Brexit and the Covid-19 pandemic have re-ignited or prompted new debates about how political authority is organised within, and across different parts of, the UK. There are several different and increasing pressures on the UK’s territorial constitution: the prospect of a second independence referendum in Scotland; questions about the role and effectiveness of England’s Combined Authorities; and continuing uncertainty around the position of Northern Ireland in a post-Brexit UK and EU. Here in Wales, important constitutional questions are also on the political agenda. The Senedd election in May 2021 saw political parties campaign both to abolish the Welsh Parliament and for Welsh independence, and First Minister Mark Drakeford has recently promised a new ‘national conversation’ about Wales’s constitutional future.

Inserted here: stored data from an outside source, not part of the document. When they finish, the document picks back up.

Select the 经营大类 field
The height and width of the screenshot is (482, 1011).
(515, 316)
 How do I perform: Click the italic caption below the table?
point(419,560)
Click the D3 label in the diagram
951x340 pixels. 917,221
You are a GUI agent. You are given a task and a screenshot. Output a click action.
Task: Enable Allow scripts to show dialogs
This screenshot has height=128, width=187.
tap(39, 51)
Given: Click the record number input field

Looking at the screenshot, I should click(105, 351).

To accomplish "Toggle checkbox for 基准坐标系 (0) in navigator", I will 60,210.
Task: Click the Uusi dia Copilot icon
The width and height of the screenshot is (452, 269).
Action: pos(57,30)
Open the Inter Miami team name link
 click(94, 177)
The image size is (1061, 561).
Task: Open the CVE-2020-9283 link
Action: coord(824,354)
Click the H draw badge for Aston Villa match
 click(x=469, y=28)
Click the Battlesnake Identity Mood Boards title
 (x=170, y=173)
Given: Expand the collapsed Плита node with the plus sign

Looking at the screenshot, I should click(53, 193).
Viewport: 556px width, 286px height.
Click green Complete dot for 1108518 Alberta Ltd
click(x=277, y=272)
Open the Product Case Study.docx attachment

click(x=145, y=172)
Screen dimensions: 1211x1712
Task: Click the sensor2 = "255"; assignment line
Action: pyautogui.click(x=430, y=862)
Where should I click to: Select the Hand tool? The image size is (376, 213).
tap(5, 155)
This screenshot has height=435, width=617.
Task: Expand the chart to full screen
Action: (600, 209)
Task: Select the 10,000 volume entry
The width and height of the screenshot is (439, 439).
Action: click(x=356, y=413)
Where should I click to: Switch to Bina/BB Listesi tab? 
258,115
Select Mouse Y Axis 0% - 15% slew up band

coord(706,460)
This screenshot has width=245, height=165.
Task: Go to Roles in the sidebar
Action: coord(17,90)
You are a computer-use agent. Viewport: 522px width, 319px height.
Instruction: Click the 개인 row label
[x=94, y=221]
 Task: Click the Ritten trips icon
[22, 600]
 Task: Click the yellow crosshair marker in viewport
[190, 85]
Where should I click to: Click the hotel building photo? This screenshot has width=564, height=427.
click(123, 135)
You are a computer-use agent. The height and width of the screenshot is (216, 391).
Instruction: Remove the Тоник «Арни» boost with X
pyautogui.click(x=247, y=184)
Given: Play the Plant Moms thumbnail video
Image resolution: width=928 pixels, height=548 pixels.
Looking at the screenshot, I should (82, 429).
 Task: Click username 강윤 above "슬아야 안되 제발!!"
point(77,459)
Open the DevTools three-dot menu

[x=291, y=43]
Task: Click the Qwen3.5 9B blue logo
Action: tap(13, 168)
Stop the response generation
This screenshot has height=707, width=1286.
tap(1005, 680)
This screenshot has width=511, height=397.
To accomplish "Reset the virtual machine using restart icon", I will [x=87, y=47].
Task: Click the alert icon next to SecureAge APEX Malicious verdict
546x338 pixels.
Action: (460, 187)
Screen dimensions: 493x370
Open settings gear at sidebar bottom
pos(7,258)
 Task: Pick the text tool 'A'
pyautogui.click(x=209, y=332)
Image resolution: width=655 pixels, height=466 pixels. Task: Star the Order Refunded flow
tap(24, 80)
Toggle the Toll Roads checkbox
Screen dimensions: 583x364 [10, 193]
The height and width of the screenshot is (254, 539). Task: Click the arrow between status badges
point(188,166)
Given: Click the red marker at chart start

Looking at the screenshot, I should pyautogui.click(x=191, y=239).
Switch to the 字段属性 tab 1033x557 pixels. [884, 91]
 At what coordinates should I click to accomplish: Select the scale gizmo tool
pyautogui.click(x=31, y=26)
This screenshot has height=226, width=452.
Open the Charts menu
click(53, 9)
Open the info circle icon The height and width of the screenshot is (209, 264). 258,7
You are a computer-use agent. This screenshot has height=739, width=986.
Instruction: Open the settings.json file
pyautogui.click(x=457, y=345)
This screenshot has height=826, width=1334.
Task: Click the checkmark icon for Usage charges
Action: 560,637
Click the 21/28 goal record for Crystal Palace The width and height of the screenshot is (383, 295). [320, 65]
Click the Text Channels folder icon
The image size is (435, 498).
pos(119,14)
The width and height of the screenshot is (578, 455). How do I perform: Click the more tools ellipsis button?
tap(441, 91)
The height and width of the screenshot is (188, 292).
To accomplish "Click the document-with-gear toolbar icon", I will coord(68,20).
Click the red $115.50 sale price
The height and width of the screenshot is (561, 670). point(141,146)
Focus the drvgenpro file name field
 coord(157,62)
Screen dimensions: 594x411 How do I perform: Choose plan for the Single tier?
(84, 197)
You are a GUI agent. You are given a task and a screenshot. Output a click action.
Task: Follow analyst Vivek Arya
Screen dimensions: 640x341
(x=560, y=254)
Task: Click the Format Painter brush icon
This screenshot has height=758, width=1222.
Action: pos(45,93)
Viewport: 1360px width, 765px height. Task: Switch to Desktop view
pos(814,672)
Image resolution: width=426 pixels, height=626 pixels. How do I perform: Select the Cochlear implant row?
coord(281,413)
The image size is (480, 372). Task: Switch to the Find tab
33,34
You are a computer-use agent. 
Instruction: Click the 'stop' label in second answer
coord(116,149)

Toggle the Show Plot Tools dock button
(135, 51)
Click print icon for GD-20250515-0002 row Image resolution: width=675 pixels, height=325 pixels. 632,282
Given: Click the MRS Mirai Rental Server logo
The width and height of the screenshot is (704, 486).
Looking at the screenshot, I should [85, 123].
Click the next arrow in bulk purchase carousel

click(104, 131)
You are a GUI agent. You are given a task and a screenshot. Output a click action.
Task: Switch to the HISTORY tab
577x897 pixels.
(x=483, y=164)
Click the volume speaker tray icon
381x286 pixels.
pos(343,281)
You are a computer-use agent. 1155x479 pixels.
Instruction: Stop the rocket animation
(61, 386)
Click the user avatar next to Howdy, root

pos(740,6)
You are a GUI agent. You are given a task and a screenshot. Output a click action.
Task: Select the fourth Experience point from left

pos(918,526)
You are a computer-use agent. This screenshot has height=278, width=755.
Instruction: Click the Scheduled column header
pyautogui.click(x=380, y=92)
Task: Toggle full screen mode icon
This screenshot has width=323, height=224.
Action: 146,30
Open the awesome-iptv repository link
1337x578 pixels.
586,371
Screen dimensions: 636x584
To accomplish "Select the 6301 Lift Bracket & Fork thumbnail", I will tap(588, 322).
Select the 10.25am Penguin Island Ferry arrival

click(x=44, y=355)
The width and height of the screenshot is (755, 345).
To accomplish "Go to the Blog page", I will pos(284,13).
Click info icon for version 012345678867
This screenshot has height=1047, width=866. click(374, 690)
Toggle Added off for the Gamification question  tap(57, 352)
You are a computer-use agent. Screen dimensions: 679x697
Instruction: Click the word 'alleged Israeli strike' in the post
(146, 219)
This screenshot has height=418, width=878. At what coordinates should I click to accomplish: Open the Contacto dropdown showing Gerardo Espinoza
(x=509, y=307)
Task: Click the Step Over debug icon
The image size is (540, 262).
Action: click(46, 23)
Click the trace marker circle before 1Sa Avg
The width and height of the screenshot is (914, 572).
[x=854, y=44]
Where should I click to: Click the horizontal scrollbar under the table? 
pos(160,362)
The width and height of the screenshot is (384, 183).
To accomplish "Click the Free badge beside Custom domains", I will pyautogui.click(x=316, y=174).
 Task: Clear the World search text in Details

These territorial pressures undoubtedly threaten the stability and integrity of the UK state. So far, however, the debate about the UK’s constitutional future has mostly consisted of occasional interventions by individual politicians and commentators; there is very little serious discussion of, or reflection on, the constitutional future of the UK.

In particular, whilst decisions about the territorial organisation of political authority have far-reaching policy implications for the everyday lives or ordinary citizens, there are few opportunities for citizens to think about, and contribute to, debates about the UK’s territorial constitution.

This project aims to start new conversations about how we should be governed, as the basis for imagining different constitutional futures. It explores innovative ways of engaging citizens in discussions about territorial governance that affect them but rarely include them.